• [EXERCISE OBJECTIVE] Give the listing again, word for word.

• [THE INPUT]

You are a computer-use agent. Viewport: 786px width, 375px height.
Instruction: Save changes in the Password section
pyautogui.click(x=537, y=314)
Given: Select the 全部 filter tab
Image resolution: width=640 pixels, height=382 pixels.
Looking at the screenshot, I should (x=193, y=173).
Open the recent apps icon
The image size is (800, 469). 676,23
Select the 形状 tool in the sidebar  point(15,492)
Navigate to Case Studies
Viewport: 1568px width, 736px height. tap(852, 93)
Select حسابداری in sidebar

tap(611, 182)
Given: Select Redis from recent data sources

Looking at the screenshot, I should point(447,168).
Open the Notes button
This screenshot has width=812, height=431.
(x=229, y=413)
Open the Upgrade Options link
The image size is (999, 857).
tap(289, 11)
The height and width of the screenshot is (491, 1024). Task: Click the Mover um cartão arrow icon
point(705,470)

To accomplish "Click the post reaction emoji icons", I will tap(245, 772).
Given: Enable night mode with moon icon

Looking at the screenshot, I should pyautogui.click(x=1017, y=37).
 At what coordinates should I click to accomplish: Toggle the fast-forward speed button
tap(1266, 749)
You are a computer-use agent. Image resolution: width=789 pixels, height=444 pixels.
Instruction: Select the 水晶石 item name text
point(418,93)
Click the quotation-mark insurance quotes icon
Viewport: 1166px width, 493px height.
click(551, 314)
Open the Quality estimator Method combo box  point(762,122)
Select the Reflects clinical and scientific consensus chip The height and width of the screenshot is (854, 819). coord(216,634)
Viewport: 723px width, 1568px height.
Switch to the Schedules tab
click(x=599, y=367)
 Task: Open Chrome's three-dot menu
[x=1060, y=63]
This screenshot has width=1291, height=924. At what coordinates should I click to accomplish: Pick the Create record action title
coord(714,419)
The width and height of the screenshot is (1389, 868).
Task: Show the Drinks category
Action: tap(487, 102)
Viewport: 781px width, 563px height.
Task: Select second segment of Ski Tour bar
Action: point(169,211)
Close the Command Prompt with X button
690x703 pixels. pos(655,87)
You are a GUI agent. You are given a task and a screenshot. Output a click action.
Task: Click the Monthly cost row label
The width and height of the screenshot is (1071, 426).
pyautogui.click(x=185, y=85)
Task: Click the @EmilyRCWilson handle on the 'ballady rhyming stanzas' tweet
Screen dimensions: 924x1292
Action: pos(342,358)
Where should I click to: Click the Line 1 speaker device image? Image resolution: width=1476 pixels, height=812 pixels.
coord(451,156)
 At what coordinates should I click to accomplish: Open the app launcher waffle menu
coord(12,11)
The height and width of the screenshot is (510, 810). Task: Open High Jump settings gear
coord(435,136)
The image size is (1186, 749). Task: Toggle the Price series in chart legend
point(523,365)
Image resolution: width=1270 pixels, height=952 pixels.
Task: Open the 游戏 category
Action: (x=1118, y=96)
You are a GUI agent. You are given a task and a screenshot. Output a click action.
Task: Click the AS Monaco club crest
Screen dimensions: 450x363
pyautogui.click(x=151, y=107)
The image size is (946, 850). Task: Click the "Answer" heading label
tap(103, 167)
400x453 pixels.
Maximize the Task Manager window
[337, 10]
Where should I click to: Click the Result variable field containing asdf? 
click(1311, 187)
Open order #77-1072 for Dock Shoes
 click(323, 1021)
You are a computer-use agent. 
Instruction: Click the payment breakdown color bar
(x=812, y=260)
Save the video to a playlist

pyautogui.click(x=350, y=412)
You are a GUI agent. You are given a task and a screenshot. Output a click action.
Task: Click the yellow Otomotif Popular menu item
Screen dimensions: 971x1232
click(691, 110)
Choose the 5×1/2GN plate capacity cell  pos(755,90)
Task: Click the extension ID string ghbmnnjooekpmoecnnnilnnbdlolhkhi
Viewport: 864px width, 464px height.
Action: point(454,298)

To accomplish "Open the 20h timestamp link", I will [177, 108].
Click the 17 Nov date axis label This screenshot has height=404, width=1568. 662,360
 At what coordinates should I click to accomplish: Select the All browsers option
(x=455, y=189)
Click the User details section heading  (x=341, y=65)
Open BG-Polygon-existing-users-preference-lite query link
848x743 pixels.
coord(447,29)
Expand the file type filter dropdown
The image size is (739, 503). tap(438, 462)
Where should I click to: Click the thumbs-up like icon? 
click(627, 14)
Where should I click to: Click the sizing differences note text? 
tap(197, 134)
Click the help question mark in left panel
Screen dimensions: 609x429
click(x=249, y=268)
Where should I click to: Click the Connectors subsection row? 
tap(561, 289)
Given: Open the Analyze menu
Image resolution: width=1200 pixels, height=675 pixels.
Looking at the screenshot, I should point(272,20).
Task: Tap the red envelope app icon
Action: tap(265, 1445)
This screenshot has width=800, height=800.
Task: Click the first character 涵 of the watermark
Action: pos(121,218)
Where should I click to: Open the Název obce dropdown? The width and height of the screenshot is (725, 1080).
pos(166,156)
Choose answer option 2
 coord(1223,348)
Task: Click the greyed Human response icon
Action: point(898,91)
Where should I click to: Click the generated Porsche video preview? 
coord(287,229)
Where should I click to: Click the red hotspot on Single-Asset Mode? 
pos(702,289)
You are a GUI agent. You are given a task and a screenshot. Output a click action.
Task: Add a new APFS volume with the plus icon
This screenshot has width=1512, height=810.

• [RESPONSE BOX]
You are a computer-use agent. Viewport: 786px width, 375px height.
Instruction: Save changes in the Password section
pyautogui.click(x=537, y=314)
Given: Select the 全部 filter tab
Image resolution: width=640 pixels, height=382 pixels.
Looking at the screenshot, I should (x=193, y=173).
Open the recent apps icon
The image size is (800, 469). 676,23
Select the 形状 tool in the sidebar  point(15,492)
Navigate to Case Studies
Viewport: 1568px width, 736px height. tap(852, 93)
Select حسابداری in sidebar

tap(611, 182)
Given: Select Redis from recent data sources

Looking at the screenshot, I should point(447,168).
Open the Notes button
This screenshot has width=812, height=431.
(x=229, y=413)
Open the Upgrade Options link
The image size is (999, 857).
tap(289, 11)
The height and width of the screenshot is (491, 1024). Task: Click the Mover um cartão arrow icon
point(705,470)

To accomplish "Click the post reaction emoji icons", I will tap(245, 772).
Given: Enable night mode with moon icon

Looking at the screenshot, I should pyautogui.click(x=1017, y=37).
 At what coordinates should I click to accomplish: Toggle the fast-forward speed button
tap(1266, 749)
You are a computer-use agent. Image resolution: width=789 pixels, height=444 pixels.
Instruction: Select the 水晶石 item name text
point(418,93)
Click the quotation-mark insurance quotes icon
Viewport: 1166px width, 493px height.
click(551, 314)
Open the Quality estimator Method combo box  point(762,122)
Select the Reflects clinical and scientific consensus chip The height and width of the screenshot is (854, 819). coord(216,634)
Viewport: 723px width, 1568px height.
Switch to the Schedules tab
click(x=599, y=367)
 Task: Open Chrome's three-dot menu
[x=1060, y=63]
This screenshot has width=1291, height=924. At what coordinates should I click to accomplish: Pick the Create record action title
coord(714,419)
The width and height of the screenshot is (1389, 868).
Task: Show the Drinks category
Action: tap(487, 102)
Viewport: 781px width, 563px height.
Task: Select second segment of Ski Tour bar
Action: point(169,211)
Close the Command Prompt with X button
690x703 pixels. pos(655,87)
You are a GUI agent. You are given a task and a screenshot. Output a click action.
Task: Click the Monthly cost row label
The width and height of the screenshot is (1071, 426).
pyautogui.click(x=185, y=85)
Task: Click the @EmilyRCWilson handle on the 'ballady rhyming stanzas' tweet
Screen dimensions: 924x1292
Action: pos(342,358)
Where should I click to: Click the Line 1 speaker device image? Image resolution: width=1476 pixels, height=812 pixels.
coord(451,156)
 At what coordinates should I click to accomplish: Open the app launcher waffle menu
coord(12,11)
The height and width of the screenshot is (510, 810). Task: Open High Jump settings gear
coord(435,136)
The image size is (1186, 749). Task: Toggle the Price series in chart legend
point(523,365)
Image resolution: width=1270 pixels, height=952 pixels.
Task: Open the 游戏 category
Action: (x=1118, y=96)
You are a GUI agent. You are given a task and a screenshot. Output a click action.
Task: Click the AS Monaco club crest
Screen dimensions: 450x363
pyautogui.click(x=151, y=107)
The image size is (946, 850). Task: Click the "Answer" heading label
tap(103, 167)
400x453 pixels.
Maximize the Task Manager window
[337, 10]
Where should I click to: Click the Result variable field containing asdf? 
click(1311, 187)
Open order #77-1072 for Dock Shoes
 click(323, 1021)
You are a computer-use agent. 
Instruction: Click the payment breakdown color bar
(x=812, y=260)
Save the video to a playlist

pyautogui.click(x=350, y=412)
You are a GUI agent. You are given a task and a screenshot. Output a click action.
Task: Click the yellow Otomotif Popular menu item
Screen dimensions: 971x1232
click(691, 110)
Choose the 5×1/2GN plate capacity cell  pos(755,90)
Task: Click the extension ID string ghbmnnjooekpmoecnnnilnnbdlolhkhi
Viewport: 864px width, 464px height.
Action: point(454,298)

To accomplish "Open the 20h timestamp link", I will [177, 108].
Click the 17 Nov date axis label This screenshot has height=404, width=1568. 662,360
 At what coordinates should I click to accomplish: Select the All browsers option
(x=455, y=189)
Click the User details section heading  (x=341, y=65)
Open BG-Polygon-existing-users-preference-lite query link
848x743 pixels.
coord(447,29)
Expand the file type filter dropdown
The image size is (739, 503). tap(438, 462)
Where should I click to: Click the thumbs-up like icon? 
click(627, 14)
Where should I click to: Click the sizing differences note text? 
tap(197, 134)
Click the help question mark in left panel
Screen dimensions: 609x429
click(x=249, y=268)
Where should I click to: Click the Connectors subsection row? 
tap(561, 289)
Given: Open the Analyze menu
Image resolution: width=1200 pixels, height=675 pixels.
Looking at the screenshot, I should point(272,20).
Task: Tap the red envelope app icon
Action: tap(265, 1445)
This screenshot has width=800, height=800.
Task: Click the first character 涵 of the watermark
Action: pos(121,218)
Where should I click to: Open the Název obce dropdown? The width and height of the screenshot is (725, 1080).
pos(166,156)
Choose answer option 2
 coord(1223,348)
Task: Click the greyed Human response icon
Action: point(898,91)
Where should I click to: Click the generated Porsche video preview? 
coord(287,229)
Where should I click to: Click the red hotspot on Single-Asset Mode? 
pos(702,289)
You are a GUI agent. You are given a task and a screenshot. Output a click action.
Task: Add a new APFS volume with the plus icon
This screenshot has width=1512, height=810.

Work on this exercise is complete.